W okresie przełomu w naszym kraju. Było wtedy
ogromne zapotrzebowanie na opony, zacząłem więc sprowadzać z Niemiec i używane,
i nowe. Równocześnie kupiłem maszyny drukarskie, bo i w dziedzinie poligrafii
potrzeby nie były zaspakajane. Po pewnym czasie zrezygnowałem z poligrafii, a
uwagę skupiłem na usługach samochodowych.
W okresie przełomu wielu rodaków stawiało
pierwsze kroki w swej prywatnej działalności. Niektórzy nic trwałego nie
zbudowali. Jaka jest tajemnica twego sukcesu?
Odpowiem zdecydowanie. Cały czas inwestowałem, za
każdą zarobioną złotówkę, kupowałem maszyny, ziemię. O urlopach pomyślałem dużo
później, gdy firma była już ustabilizowana.
Pamiętam nasz wspólny wyjazd do Izraela,
byłeś jednym z moich sponsorów, co w miarę dokładnie opisałem w mojej
biografii. Był to chyba, tak przynajmniej zapamiętałem, twój pierwszy
wyjazd za granicę.
Był to rok 1995 i pierwsza taka podróż.
Oczywiście, nie mam na myśli częstych biznesowych wyjazdów do Niemiec, czy też
urlopu w Bułgarii, ale wtedy jeszcze pracowałem w państwowym przedsiębiorstwie.
Od tego momentu nadrabiam zaległości w tej dziedzinie kierowany również myślami
z naszej rozmowy nad brzegiem Jeziora Galilejskiego, kiedy moczyliśmy nogi w
jego wodach. Nie będę wymieniał krajów, do których się udałem, dodam
tylko, że do Izraela poleciałem jeszcze dwa razy.

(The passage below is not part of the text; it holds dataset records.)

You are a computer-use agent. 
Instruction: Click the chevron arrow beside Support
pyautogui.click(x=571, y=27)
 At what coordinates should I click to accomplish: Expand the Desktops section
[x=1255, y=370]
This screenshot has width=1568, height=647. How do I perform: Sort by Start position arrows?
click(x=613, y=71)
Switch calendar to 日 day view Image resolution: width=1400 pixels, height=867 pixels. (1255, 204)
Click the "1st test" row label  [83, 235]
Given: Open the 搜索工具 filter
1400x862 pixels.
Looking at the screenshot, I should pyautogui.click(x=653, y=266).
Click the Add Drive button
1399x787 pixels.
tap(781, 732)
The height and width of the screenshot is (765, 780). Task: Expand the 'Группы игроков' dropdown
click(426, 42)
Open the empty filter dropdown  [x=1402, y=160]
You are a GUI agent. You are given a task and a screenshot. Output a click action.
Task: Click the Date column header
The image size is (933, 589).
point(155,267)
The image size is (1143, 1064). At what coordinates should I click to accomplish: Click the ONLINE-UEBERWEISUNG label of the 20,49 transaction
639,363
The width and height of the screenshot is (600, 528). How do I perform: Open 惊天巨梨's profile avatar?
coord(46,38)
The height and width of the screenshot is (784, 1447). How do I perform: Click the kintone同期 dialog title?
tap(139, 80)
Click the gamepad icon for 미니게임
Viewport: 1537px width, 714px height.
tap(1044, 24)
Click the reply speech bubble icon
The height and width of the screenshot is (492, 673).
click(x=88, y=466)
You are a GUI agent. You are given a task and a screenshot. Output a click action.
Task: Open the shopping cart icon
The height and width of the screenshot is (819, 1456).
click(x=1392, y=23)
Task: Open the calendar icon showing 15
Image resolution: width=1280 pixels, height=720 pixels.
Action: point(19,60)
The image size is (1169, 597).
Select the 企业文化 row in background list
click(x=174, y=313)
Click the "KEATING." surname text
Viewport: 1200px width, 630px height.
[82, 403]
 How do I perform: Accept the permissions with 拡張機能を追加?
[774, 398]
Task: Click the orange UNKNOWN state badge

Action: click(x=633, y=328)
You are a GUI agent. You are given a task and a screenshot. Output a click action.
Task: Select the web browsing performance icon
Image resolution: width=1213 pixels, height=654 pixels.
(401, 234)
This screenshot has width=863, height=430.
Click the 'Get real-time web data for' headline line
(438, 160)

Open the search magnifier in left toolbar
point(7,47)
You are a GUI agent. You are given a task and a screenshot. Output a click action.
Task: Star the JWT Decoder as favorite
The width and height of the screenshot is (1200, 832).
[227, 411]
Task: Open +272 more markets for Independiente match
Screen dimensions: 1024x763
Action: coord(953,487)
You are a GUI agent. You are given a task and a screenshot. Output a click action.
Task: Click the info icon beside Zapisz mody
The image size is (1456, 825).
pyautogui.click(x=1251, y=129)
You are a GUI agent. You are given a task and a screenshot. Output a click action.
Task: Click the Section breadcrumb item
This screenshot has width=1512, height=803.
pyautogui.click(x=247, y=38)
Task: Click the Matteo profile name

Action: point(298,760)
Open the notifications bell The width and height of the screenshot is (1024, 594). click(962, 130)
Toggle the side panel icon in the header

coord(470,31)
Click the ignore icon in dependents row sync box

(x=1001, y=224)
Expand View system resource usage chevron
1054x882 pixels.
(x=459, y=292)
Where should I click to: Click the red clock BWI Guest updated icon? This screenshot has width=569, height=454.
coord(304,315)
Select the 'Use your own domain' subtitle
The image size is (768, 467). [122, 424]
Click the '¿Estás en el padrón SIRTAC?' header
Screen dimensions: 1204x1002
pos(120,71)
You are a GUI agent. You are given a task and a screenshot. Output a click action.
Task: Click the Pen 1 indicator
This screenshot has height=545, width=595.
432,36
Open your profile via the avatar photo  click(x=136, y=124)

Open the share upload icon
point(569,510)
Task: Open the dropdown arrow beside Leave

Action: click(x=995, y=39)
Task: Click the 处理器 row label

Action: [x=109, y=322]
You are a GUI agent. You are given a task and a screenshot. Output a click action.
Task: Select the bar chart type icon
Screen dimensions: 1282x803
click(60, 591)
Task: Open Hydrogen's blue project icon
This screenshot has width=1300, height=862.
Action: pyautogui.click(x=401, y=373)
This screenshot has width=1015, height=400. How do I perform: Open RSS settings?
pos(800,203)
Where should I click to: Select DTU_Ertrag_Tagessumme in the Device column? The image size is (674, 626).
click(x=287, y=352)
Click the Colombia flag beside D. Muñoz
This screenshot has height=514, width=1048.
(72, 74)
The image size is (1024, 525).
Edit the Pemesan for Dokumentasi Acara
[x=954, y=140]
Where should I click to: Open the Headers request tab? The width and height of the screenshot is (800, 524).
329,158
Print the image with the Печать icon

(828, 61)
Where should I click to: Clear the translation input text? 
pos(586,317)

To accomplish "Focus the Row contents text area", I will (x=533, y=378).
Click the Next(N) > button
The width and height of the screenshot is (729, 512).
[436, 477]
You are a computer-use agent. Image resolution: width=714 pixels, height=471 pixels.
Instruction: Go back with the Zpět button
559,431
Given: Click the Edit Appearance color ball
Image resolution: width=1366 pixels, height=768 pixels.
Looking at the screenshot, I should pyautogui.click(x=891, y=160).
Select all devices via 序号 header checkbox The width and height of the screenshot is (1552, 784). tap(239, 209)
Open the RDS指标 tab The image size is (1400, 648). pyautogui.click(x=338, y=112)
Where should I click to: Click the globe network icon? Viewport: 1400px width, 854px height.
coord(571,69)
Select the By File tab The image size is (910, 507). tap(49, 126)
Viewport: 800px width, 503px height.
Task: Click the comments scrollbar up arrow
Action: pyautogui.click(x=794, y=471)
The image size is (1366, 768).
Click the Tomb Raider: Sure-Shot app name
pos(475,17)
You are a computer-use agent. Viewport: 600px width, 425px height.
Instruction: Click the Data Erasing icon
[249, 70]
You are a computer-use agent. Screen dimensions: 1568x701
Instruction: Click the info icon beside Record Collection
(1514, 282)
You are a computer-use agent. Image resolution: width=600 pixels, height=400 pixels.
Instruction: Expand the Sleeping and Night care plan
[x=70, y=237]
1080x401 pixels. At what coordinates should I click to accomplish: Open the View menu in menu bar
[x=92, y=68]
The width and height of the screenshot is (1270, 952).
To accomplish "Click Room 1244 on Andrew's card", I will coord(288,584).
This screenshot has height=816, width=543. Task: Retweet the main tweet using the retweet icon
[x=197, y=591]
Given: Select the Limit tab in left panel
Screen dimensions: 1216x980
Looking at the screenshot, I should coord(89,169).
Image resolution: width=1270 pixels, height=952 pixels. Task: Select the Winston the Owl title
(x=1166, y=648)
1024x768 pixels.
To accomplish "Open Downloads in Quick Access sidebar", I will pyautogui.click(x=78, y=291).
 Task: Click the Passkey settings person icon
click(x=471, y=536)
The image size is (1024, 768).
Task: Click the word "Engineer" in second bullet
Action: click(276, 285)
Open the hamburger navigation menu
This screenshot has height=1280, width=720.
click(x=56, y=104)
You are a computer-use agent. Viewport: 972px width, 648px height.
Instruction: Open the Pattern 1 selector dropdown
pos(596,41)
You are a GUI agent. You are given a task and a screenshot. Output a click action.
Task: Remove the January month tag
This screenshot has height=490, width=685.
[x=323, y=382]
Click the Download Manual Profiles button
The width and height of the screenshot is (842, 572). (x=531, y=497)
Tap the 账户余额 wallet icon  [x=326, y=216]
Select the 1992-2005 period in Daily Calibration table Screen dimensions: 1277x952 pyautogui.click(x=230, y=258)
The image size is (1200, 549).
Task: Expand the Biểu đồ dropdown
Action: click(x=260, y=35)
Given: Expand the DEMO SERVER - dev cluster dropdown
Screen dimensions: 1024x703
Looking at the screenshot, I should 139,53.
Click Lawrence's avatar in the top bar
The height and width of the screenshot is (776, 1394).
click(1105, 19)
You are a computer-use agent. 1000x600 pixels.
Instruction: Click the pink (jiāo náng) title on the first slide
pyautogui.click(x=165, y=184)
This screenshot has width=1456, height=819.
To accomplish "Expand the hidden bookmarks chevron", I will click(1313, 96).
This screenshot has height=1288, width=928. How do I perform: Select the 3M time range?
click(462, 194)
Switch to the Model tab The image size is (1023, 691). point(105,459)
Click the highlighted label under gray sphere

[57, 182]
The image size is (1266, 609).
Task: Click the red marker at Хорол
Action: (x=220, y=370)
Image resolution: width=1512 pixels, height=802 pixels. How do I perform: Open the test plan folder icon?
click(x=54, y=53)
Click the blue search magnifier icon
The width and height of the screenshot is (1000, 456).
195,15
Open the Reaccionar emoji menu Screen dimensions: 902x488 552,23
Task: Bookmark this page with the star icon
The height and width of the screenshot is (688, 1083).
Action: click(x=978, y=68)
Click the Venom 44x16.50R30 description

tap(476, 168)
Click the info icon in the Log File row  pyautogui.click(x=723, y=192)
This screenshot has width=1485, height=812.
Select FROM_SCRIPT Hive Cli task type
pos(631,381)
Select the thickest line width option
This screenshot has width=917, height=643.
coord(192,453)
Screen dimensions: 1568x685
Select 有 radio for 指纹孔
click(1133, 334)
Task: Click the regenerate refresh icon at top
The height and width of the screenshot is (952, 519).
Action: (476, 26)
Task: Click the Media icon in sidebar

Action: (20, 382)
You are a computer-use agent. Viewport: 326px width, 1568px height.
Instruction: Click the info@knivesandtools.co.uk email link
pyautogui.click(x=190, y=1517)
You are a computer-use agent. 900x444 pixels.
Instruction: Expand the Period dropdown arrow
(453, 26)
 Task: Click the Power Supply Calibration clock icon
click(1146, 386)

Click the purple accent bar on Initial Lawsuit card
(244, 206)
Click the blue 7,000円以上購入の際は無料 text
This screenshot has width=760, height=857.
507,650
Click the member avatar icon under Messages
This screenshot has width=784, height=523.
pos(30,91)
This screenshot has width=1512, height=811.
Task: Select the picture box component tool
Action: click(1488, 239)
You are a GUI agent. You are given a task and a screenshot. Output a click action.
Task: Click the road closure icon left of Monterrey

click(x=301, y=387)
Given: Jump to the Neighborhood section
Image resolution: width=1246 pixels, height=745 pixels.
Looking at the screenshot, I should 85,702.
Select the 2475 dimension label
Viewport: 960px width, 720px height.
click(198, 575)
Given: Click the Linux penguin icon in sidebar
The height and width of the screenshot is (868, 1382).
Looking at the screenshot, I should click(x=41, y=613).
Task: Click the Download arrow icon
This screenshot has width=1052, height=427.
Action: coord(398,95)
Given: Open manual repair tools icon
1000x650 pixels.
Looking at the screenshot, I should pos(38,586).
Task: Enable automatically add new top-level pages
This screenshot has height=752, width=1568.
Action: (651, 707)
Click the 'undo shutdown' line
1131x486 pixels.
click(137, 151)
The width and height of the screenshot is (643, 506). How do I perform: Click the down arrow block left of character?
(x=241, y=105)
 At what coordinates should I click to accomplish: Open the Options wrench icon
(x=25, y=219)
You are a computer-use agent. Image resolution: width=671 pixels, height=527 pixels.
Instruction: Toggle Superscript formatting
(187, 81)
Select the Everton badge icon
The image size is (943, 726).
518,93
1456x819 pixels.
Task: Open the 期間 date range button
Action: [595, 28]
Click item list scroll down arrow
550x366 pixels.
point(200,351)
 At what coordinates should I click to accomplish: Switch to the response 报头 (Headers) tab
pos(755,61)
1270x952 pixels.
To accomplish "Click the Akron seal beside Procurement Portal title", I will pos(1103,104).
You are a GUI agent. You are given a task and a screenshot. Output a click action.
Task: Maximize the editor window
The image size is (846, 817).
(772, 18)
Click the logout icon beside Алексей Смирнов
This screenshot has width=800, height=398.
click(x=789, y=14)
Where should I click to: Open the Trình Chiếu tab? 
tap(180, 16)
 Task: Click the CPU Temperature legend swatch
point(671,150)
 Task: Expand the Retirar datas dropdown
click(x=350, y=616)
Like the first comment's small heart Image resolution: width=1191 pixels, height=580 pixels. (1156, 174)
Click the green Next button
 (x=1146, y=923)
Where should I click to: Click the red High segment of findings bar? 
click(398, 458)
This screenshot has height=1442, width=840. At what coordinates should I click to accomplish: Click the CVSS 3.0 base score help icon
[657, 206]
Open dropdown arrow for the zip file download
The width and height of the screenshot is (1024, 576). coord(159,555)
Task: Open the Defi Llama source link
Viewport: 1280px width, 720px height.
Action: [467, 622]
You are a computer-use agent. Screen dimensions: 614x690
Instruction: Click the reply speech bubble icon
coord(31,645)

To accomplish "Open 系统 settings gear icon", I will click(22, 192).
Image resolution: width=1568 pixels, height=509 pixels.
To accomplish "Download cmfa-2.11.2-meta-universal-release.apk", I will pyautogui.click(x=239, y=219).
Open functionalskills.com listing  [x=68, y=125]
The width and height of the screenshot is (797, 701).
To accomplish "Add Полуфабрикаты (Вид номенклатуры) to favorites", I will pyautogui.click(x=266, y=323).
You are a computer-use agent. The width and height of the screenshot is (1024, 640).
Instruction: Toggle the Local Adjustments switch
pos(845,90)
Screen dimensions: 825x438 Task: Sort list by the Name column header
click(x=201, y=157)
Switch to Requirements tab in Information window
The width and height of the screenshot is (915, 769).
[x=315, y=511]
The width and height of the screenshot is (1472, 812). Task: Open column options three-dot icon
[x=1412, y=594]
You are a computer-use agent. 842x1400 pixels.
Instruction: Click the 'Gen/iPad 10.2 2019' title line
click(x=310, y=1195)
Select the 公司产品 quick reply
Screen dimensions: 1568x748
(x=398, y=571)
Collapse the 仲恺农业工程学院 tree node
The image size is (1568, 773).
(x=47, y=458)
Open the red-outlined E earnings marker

Jesteś na każdym niedzielnym
nabożeństwie. Co ono tobie daje?
Chciałbym być także na piątkowym, ale obowiązki
przy w zasadzie jednoosobowym kierownictwie, choć w gronie decydentów jest
Halina, moja żona, i małżonka mojego brata, to uniemożliwiają. Zatrudniam
bowiem 12 osób. Nabożeństwo to duchowy pokarm i zawsze z tego stołu coś wezmę.
Lubię śpiewać refreny, Śpiewnik
Pielgrzyma nie jest mi obcy na czele z pieśnią Gdy na ten świat spoglądam wielki Boże. Bardzo lubię czytać
Przypowieści Salomona, bo są tam zwięzłe sentencje tak idealnie przylegające do
życia.
Wymień, proszę, tak od razu,
natychmiast, wręcz odruchowo, wydarzenia zborowe, które najmocniej
wpisały się w twoje wspomnienia.
Mój chrzest wiary, a także Tydzień Biblijny, gdy
prezb. Mieczysław Kwiecień usługiwał w oparciu o Księgę Estery.
I ostatnie pytanie, którym może ciebie
zaskoczę, choć niczego nie sugeruję. Dlaczego zawsze siadasz w
ostatniej ławce?
Do końca nie wiem. Istnieje coś takiego, jak
przyzwyczajenie się do miejsca. Wiem, że są osoby, które gdyby zajęły moje
miejsce, nie mogłyby się skupić. Osobiście tego rozproszenia nie doświadczam. A
może to zawodowa tendencja, że z humorem powiem, by mieć wszystkich na oku!
Nasze życzenie okazji Jubileuszu z
radością wyrażamy słowami Przypowieści Salomona: „Niech cię nie opuszcza łaska
i prawda, zawiąż je sobie na szyi, wypisz je na tablicy swojego serca. Wtedy
znajdziesz życzliwość i uznanie w oczach Boga i ludzi”. Trwaj więc w
życzliwości i uznaniu w oczach Boga i ludzi!